[Traduit par Jean-Marie Flémal]
Ramsey Clark, ancien secrétaire d’Etat américain à la Justice et co-président du Comité international pour la Défense de Slobodan Milosevic (CIDSM), y est allé de cette déclaration cet après-midi :
La législation internationale stipule que toute personne accusée d’un délit quelconque a le droit de se représenter personnellement face au tribunal qui traite son cas. Slobodan Milosevic ne fait nullement exception à cette règle. La chambre de jugement du Tribunal criminel international pour l’ancienne Yougoslavie a sabordé ses dernières prétentions à la légalité en tentant de priver l’ancien président de la Yougoslavie de ce droit de l’homme fondamental.
La comparution du président Milosevic, qui s’est représenté lui-même durant le procès qui dure depuis plus de deux ans, soit presque 300 journées d’audience, qui a contre-interrogé presque 300 témoins à charge, affronté quelque 500.000 documents, 30.000 pages de retranscriptions du procès, puis, au tout début de la présentation de sa propre défense, a été réduit au silence et s’est vu imposer des avocats qu’il récuse et qui doivent prendre sa destinée en charge, est une injustice flagrante.

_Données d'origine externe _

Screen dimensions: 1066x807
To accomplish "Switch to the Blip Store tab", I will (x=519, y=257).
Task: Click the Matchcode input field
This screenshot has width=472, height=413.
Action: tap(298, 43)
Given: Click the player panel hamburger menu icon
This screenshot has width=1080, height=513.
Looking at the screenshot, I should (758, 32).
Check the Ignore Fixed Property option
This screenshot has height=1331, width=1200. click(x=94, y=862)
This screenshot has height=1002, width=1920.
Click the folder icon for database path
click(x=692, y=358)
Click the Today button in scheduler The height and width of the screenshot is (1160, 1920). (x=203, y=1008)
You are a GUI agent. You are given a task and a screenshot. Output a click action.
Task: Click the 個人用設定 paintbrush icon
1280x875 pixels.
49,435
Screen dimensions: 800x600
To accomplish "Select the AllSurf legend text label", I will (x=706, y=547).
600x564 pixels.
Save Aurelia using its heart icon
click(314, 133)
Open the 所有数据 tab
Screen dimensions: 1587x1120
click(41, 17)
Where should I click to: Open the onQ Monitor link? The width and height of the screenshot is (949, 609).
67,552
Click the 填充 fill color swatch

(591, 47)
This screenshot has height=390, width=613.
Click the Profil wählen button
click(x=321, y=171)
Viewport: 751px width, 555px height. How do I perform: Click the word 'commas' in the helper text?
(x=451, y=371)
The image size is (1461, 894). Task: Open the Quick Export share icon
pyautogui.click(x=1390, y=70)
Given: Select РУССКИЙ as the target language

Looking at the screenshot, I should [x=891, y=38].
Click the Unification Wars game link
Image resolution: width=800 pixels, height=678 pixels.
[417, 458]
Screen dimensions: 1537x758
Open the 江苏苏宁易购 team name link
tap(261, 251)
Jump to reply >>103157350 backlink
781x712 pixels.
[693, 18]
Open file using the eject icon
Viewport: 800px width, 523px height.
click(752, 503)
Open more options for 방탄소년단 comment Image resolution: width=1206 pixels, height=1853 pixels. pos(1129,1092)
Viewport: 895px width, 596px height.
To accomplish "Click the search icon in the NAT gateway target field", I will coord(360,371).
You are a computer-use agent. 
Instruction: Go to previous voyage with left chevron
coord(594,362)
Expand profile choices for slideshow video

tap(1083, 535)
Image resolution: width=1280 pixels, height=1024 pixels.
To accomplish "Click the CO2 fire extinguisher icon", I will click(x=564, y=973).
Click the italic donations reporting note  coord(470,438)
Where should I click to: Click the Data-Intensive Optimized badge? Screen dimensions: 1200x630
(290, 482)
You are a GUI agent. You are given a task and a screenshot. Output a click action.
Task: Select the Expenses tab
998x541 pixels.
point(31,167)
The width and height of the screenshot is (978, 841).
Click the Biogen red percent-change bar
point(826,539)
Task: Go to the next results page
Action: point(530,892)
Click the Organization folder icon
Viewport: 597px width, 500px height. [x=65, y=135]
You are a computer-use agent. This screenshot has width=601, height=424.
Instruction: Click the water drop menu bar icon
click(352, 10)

Le président Milosevic a présenté lui-même avec vigueur sa déclaration d’ouverture de sa propre défense en deux journée, les 31 août et 1er septembre 2004, juste avant que le tribunal ne décide qu’il « n’est pas suffisamment en état de se représenter lui-même ». « En état », apparemment, il l’était suffisamment pour accomplir cette tâche. Si le temps vient où des médecins dignes de foi, y compris les siens, estiment qu’un rythme plus lent est nécessaire pour protéger sa santé, ou que tout effort supplémentaire de sa part, en ce moment, peut altérer sa santé, dans ce cas, la seule éventualité acceptable est de suivre un emploi du temps qui fasse honneur à son droit à se défendre lui-même en personne et qui protège ses capacités à le faire. La vie, la vérité et la justice importent davantage que les horaires des tribunaux ou des chemins de fer.
Les avocats mêmes désignés par le tribunal ont un conflit direct d’intérêts. Ils ont joué le rôle, en étant désignés par la cour, d’amici curiae. On ne peut servir deux maîtres. En ayant été des amici curiae, ces mêmes conseillers choisis par le tribunal pour représenter le président Milosevic ne peuvent moralement lui servir de conseillers.
Aucun avocat pouvant être désigné pour représenter le président Milosevic n’a interviewé ses témoins, ne connaît les témoignages qu’ils peuvent fournir, ni les questions qu’il faut leur poser, ni ne sait quelles pourraient être leurs réponses. La préparation professionnelle – et ceci n’a rien d’un cas ordinaire – exigerait des mois de travail.
Le tribunal doit abandonner cette parodie de justice et accomplir son devoir de façon responsable, en tenant compte de la santé de l’accusé pour auditionner les preuves, dégager les faits et appliquer la loi avec crédibilité et compétence, en toute indépendance et impartialité.